第24回目となるMAAインターバルレクリエーションは、2022年上半期の芥川賞、直木賞の受賞作について感想を語り合う催しとして開催しました。
芥川賞と直木賞、読書好きの人でも、この2つの文学賞の違いについて、あまりよく知らない(この文章を書いている自分も、実はよくわかってませんでした)人は少なくないと思います。そこで、今回のレクリエーションレポートでは、2つの文学賞の違いをおさらいしつつ、受賞作の紹介と感想会の様子をレポしていきます。
まず、芥川賞と直木賞、どっちが格上なの?という話を、身近でよく聞きます。実際には、対象とする小説の種類が違うので、格上も格下もないわけですが、人というものは同じ対象に2つ以上の賞があると、順位付けをしたがるもののようです。
ちなみに、私の身近では芥川賞の方が格上、と考える人が多いのですが、それはおそらく、次の段で述べることが影響してるのかな?と想像しています。ま、本を読む側としては、文学賞の格付けなんて、どうでもいいんですけどね。人それぞれ、面白いものがその人にとってのいい作品。文学賞は、良書にたどり着くための道標のうちのひとつ、ではないかと。
さて、芥川賞と直木賞の違いですが・・・。
芥川賞が、「純文学」(=読者に媚びず純粋な芸術を目指した文学作品。哲学・私学を含む広義の文学に対し、美的形成を主とした詩歌・小説・戯曲などの作品の類。)を対象とした文学賞であるのに対して、直木賞は、「大衆小説」(=大衆の興味や理解力に重点を置いて書かれた文学。時代小説・推理小説・SF・風俗小説・家庭小説・ユーモア小説・少年少女小説などの類。大衆文芸。)を対象としている、という点で、そもそもの対象が異なります。
(出展:「コトバンク」三省堂 大辞林 第三版)
・・・なんか頭いい人ぶって(笑)、辞書の引用までしてダラダラと書きましたが、簡単に言えば、
「純文学」
=文章の美しさや表現の多彩さを重視する文学
「大衆小説」
=エンターテイメント性やわかりやすさを重視する文学
と言い換えることができるでしょう。
そういう前提で、2022年度上期の受賞作を紹介します。
「芥川賞」

やること |
本文の「芥川賞が、「純文学」(=読者」から「と言い換えることができるでしょう。」までを、一字一句そのまま書き写してください。 ここにあるデータは使わなくてかまいません。

保存データ |
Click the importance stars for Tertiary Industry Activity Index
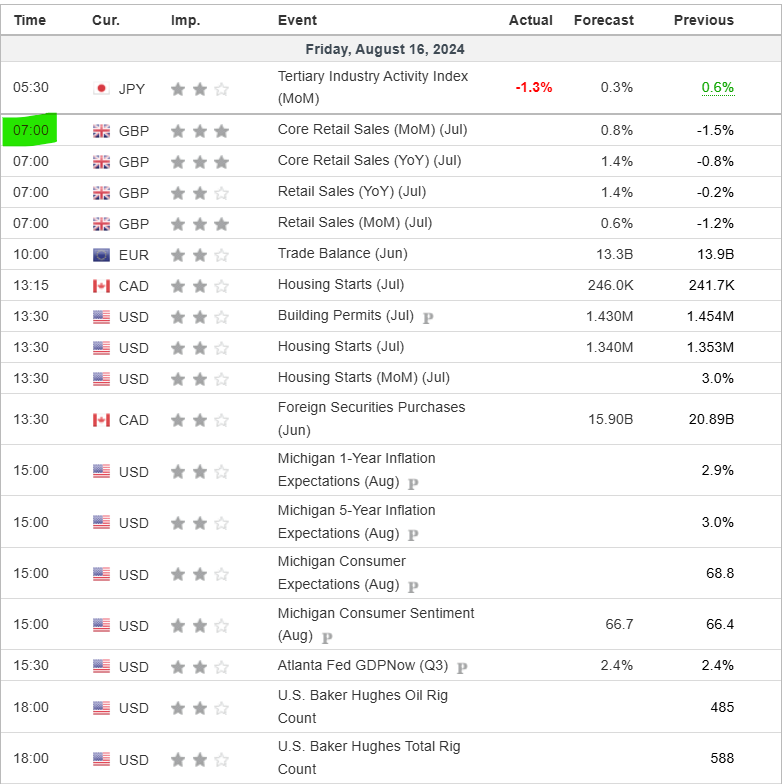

出力結果 |
芥川賞が、「純文学」(=読者に媚びず純粋な芸術を目指した文学作品。哲学・私学を含む広義の文学に対し、美的形成を主とした詩歌・小説・戯曲などの作品の類。)を対象とした文学賞であるのに対して、直木賞は、「大衆小説」(=大衆の興味や理解力に重点を置いて書かれた文学。時代小説・推理小説・SF・風俗小説・家庭小説・ユーモア小説・少年少女小説などの類。大衆文芸。)を対象としている、という点で、そもそもの対象が異なります。
(出展:「コトバンク」三省堂 大辞林 第三版)
・・・なんか頭いい人ぶって(笑)、辞書の引用までしてダラダラと書きましたが、簡単に言えば、
「純文学」
=文章の美しさや表現の多彩さを重視する文学
「大衆小説」
=エンターテイメント性やわかりやすさを重視する文学
と言い換えることができるでしょう。